WHAT IS EXPECTED. Find the line with "Lahak (31, 1331)" in the records below. Copy it and every line after it, up to and including the line with "Register (902, 17)".

RECORDS.
☆ ☆ ☆ ☆
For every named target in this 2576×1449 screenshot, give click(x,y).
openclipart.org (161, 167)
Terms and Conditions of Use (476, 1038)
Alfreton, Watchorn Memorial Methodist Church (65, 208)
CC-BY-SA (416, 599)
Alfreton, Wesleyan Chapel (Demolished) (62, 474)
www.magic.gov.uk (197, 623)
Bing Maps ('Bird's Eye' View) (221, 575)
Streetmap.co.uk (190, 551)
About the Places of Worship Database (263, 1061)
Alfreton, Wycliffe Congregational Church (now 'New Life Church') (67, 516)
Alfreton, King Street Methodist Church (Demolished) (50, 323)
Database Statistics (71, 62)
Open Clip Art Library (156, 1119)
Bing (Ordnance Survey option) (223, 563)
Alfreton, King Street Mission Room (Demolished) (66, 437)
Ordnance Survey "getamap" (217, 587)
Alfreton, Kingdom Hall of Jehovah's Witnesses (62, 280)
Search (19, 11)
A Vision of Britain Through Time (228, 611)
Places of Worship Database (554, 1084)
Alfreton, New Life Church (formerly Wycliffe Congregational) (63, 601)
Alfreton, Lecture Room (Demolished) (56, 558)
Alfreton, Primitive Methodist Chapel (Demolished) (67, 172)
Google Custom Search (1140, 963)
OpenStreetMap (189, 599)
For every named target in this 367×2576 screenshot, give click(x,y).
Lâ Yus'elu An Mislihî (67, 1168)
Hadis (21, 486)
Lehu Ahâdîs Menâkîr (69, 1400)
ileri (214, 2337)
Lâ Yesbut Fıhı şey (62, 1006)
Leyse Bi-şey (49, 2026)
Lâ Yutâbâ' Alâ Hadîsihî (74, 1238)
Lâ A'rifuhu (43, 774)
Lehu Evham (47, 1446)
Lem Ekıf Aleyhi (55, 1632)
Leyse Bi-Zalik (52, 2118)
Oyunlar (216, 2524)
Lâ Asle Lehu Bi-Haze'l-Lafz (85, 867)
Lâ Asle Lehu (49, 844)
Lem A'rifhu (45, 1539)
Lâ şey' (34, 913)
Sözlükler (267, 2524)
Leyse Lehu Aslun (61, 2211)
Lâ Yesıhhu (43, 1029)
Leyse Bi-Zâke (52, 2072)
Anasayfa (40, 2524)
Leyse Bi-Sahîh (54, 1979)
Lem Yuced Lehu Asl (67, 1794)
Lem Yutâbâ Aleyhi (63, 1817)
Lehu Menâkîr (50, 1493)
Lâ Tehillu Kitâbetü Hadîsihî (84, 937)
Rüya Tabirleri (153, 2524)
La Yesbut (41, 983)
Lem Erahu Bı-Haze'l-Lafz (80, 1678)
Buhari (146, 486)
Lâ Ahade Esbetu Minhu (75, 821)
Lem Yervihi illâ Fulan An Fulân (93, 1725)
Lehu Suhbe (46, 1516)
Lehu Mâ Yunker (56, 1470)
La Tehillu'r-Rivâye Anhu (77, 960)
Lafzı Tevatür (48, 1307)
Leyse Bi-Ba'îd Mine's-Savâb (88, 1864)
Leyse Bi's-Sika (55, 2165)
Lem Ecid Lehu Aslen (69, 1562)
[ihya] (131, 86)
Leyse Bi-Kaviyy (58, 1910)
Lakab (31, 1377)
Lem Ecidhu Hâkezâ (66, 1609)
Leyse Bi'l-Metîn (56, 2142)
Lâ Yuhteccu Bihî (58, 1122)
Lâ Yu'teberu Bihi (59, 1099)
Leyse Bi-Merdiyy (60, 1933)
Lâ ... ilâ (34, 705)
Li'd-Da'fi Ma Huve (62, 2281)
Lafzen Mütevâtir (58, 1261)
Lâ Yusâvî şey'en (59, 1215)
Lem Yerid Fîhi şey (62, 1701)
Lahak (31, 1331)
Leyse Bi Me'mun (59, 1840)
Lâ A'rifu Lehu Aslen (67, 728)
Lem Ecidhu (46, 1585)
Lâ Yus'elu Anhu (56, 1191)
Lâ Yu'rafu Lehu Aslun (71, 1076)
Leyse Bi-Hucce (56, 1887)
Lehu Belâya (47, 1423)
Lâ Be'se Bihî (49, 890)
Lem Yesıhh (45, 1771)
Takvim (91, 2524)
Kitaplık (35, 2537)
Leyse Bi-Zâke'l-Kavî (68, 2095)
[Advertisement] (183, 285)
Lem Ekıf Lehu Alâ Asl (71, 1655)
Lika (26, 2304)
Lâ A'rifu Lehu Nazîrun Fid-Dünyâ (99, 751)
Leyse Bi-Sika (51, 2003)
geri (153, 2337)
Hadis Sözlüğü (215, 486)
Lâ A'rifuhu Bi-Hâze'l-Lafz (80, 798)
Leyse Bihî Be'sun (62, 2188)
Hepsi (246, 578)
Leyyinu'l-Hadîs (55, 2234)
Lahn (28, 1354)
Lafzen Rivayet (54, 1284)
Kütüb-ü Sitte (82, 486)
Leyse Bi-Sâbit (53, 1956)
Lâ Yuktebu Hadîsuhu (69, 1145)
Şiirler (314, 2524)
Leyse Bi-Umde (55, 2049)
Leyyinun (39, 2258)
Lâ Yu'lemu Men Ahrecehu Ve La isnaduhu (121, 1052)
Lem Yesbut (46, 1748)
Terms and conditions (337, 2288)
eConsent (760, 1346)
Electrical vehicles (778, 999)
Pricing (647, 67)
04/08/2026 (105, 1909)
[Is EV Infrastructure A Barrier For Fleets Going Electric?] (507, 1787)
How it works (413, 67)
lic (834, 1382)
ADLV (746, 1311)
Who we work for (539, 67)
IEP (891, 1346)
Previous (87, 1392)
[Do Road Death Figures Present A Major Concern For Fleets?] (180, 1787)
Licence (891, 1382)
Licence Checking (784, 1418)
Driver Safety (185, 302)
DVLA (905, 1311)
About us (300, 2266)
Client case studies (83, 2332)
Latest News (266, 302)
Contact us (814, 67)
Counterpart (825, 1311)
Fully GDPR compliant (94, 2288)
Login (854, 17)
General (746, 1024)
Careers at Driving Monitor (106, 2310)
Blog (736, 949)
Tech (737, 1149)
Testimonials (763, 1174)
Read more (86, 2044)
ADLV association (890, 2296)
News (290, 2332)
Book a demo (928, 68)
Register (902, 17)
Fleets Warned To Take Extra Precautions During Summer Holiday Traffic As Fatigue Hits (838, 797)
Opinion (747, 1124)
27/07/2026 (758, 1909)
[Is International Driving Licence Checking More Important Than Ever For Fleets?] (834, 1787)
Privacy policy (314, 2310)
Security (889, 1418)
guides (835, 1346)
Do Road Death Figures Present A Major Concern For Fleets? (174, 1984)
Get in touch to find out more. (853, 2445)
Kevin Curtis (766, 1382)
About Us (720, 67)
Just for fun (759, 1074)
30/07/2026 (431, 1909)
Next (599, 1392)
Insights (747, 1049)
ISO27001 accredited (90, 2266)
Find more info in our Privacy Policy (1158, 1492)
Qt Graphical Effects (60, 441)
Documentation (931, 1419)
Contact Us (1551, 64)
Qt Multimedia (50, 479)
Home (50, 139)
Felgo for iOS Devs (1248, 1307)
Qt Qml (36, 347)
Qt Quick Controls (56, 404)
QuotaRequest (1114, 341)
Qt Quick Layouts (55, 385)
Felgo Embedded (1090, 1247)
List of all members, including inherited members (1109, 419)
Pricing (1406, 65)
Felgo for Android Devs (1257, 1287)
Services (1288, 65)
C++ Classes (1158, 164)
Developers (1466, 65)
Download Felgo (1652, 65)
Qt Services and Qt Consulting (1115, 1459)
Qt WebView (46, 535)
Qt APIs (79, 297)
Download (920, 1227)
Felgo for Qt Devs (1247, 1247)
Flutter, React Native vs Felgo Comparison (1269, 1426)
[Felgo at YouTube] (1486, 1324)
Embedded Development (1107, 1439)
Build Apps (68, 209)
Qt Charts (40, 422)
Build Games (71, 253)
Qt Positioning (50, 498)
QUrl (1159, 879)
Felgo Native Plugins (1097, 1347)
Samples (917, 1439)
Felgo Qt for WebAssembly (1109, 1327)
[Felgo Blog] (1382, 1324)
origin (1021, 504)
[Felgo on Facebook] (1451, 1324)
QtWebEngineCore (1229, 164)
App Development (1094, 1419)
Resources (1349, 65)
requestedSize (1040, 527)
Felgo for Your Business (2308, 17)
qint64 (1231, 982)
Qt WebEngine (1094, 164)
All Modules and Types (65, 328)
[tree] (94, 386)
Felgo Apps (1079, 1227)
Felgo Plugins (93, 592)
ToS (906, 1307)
☆ ☆ ☆ ☆
EXPECTED ANSWER.
Lahak (31, 1331)
Leyse Bi Me'mun (59, 1840)
Lâ A'rifu Lehu Aslen (67, 728)
Lem Ecidhu (46, 1585)
Lâ Yus'elu Anhu (56, 1191)
Lâ Yu'rafu Lehu Aslun (71, 1076)
Leyse Bi-Hucce (56, 1887)
Lehu Belâya (47, 1423)
Lâ Be'se Bihî (49, 890)
Lem Yesıhh (45, 1771)
Takvim (91, 2524)
Kitaplık (35, 2537)
Leyse Bi-Zâke'l-Kavî (68, 2095)
[Advertisement] (183, 285)
Lem Ekıf Lehu Alâ Asl (71, 1655)
Lika (26, 2304)
Lâ A'rifu Lehu Nazîrun Fid-Dünyâ (99, 751)
Leyse Bi-Sika (51, 2003)
geri (153, 2337)
Hadis Sözlüğü (215, 486)
Lâ A'rifuhu Bi-Hâze'l-Lafz (80, 798)
Leyse Bihî Be'sun (62, 2188)
Hepsi (246, 578)
Leyyinu'l-Hadîs (55, 2234)
Lahn (28, 1354)
Lafzen Rivayet (54, 1284)
Kütüb-ü Sitte (82, 486)
Leyse Bi-Sâbit (53, 1956)
Lâ Yuktebu Hadîsuhu (69, 1145)
Şiirler (314, 2524)
Leyse Bi-Umde (55, 2049)
Leyyinun (39, 2258)
Lâ Yu'lemu Men Ahrecehu Ve La isnaduhu (121, 1052)
Lem Yesbut (46, 1748)
Terms and conditions (337, 2288)
eConsent (760, 1346)
Electrical vehicles (778, 999)
Pricing (647, 67)
04/08/2026 (105, 1909)
[Is EV Infrastructure A Barrier For Fleets Going Electric?] (507, 1787)
How it works (413, 67)
lic (834, 1382)
ADLV (746, 1311)
Who we work for (539, 67)
IEP (891, 1346)
Previous (87, 1392)
[Do Road Death Figures Present A Major Concern For Fleets?] (180, 1787)
Licence (891, 1382)
Licence Checking (784, 1418)
Driver Safety (185, 302)
DVLA (905, 1311)
About us (300, 2266)
Client case studies (83, 2332)
Latest News (266, 302)
Contact us (814, 67)
Counterpart (825, 1311)
Fully GDPR compliant (94, 2288)
Login (854, 17)
General (746, 1024)
Careers at Driving Monitor (106, 2310)
Blog (736, 949)
Tech (737, 1149)
Testimonials (763, 1174)
Read more (86, 2044)
ADLV association (890, 2296)
News (290, 2332)
Book a demo (928, 68)
Register (902, 17)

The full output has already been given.